Yeni Queer Sinema İncelemeleri: Gece, Melek ve Bizim Çocuklar

Yeni Queer Sinema İncelemeleri: Gece, Melek ve Bizim Çocuklar
  • 3
    0
    0
    0
  • Usta yönetmen Atıf Yılmaz'ın 1993 yapımlı filmi Gece, Melek ve Bizim Çocuklar; döneminin en çarpıcı anlatım ögelerine sahip, birbirinden parlak oyuncu profilleriyle adından sıkça söz ettiren eşsiz senaryosu ve gerçek özneleriyle Türk sinemasının kült geçmişine ismini altın harflerle kazımıştır. İncelemeye geçmeden önce sizlerden arka planda Gökhan Kırdar'ın 1995 tarihli Üstüme Basıp Geçme / Tutunamadım albümünden Gece, Melek ve Bizim Çocuklar şarkısını dinlemenizi tavsiye ediyorum.

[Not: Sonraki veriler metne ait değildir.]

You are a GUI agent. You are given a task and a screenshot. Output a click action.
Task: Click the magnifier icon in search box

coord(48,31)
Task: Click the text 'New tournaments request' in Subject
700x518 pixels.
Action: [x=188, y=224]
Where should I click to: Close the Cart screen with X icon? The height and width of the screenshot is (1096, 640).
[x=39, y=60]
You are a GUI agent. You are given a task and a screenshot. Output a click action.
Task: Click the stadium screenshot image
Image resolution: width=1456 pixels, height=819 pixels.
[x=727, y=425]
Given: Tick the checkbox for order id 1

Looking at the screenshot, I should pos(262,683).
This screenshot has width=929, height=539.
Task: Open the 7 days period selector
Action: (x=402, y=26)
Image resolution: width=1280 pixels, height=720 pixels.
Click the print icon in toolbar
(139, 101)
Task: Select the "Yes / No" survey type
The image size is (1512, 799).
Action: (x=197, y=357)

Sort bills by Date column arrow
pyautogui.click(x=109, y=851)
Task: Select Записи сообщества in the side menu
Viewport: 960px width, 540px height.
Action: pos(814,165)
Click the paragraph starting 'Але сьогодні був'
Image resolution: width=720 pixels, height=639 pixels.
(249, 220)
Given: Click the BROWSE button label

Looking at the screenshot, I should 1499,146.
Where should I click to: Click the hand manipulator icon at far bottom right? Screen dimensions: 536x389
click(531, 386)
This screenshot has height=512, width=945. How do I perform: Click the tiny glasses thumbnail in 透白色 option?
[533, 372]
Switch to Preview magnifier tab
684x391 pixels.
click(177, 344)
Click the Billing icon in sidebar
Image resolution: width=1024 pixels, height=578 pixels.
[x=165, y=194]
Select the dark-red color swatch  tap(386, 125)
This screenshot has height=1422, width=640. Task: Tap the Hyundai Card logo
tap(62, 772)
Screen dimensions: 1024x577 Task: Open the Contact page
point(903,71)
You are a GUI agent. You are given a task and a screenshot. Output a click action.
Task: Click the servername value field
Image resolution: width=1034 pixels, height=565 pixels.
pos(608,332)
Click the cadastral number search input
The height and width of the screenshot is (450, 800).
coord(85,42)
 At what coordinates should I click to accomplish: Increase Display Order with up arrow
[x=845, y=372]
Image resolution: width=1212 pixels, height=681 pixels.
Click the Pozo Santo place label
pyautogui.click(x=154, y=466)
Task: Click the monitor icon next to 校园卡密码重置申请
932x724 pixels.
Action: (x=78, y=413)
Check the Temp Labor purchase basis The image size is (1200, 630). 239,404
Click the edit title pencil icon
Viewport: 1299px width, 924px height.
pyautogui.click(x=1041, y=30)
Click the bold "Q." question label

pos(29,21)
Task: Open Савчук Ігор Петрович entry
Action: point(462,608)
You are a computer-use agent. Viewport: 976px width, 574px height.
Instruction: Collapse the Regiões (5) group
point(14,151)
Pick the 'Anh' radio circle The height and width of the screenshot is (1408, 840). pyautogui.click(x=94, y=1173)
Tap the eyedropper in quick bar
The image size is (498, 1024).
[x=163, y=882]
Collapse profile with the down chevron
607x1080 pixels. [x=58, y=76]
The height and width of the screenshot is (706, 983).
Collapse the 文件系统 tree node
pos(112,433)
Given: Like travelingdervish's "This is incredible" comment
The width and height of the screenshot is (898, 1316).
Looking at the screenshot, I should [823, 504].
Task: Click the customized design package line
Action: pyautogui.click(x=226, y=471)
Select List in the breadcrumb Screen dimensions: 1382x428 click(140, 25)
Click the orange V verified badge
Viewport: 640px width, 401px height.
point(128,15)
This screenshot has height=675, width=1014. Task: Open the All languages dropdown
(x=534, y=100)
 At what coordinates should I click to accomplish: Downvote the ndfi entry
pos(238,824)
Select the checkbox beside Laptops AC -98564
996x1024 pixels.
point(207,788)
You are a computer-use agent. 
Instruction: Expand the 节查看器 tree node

    Beyoğlu... Ah Beyoğlu diyerek başlamak istiyorum cümlelerime. Rengarenk kişileri, acı, ihtiras ve yaşanmışlığın karmaşık bir harmanlanış öyküsüdür Beyoğlu ve arka sokakları. Filmimiz Beyoğlu'nun varoşlarında geçmektedir. Pezevenkler, translar, oğlanlar ve daha nice hayatları kaymış insan. Genel bir acı ve bağlılık teması kendini izleyicinin zihnine kazıyor. Bu haliyle film doğru bir senaryo kurgusuyla bana kalırsa oldukça başarılı. Yer yer olay örgüsünün sert kopuşları karakter gelişimini gölgelese de bu tip uzun metrajlı fakat düşük bütçeli yapımlarda kabul edilebilir bir hal alıyor.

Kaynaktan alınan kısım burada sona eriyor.